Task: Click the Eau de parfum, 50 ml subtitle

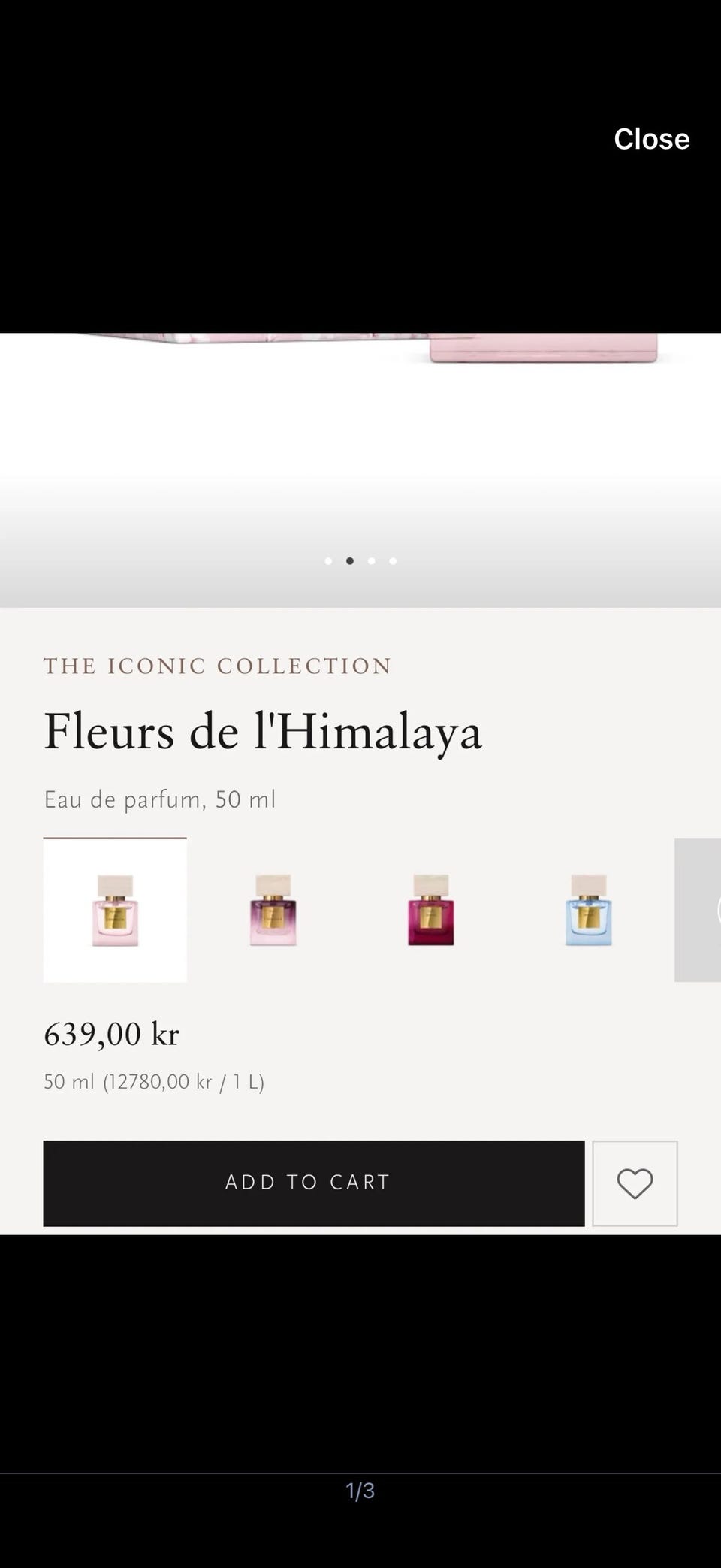Action: tap(160, 799)
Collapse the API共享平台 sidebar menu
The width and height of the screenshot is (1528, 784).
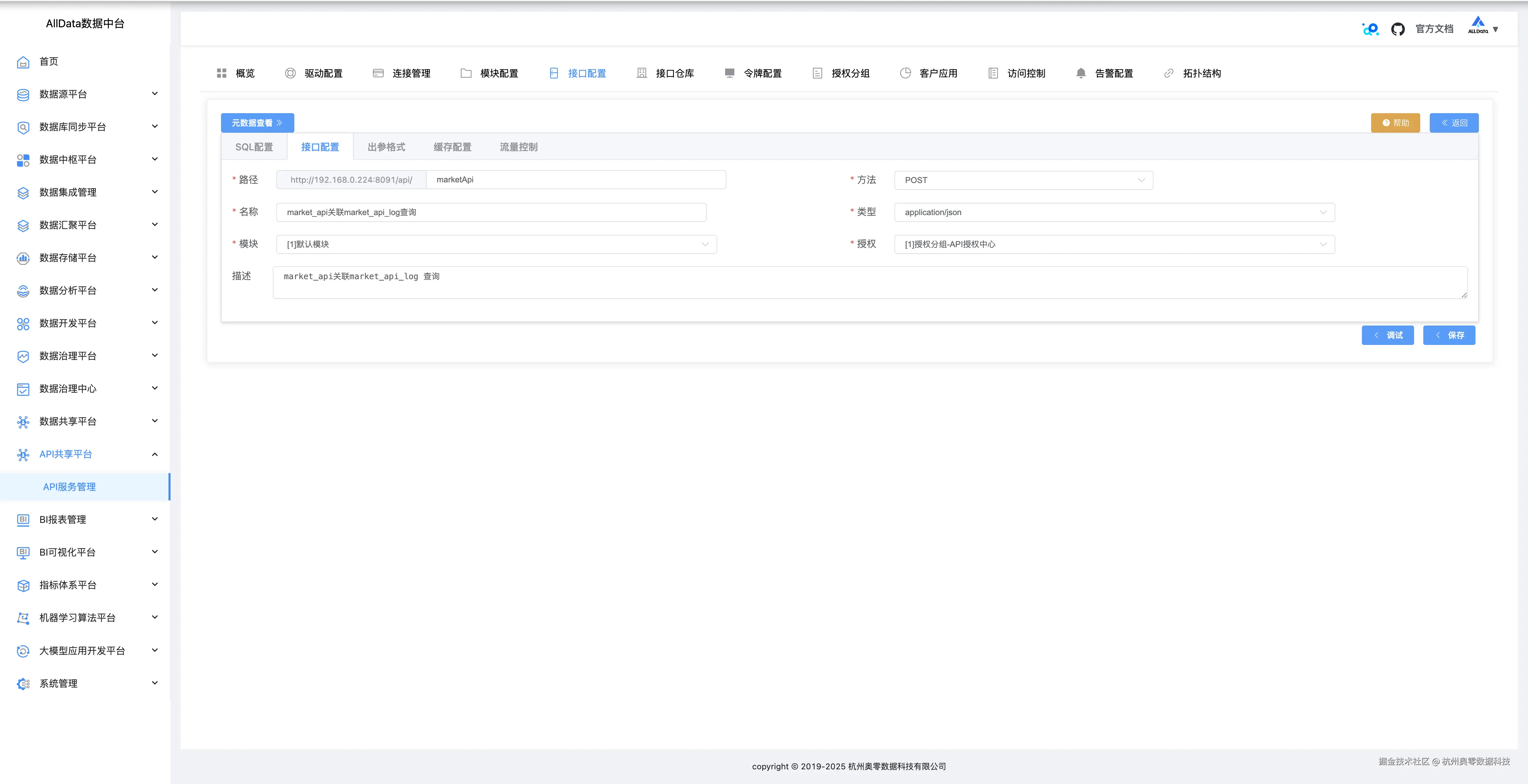point(155,454)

###

Brief. List every line of the listing that contains the string "width".

Response.
The width and height of the screenshot is (1528, 784).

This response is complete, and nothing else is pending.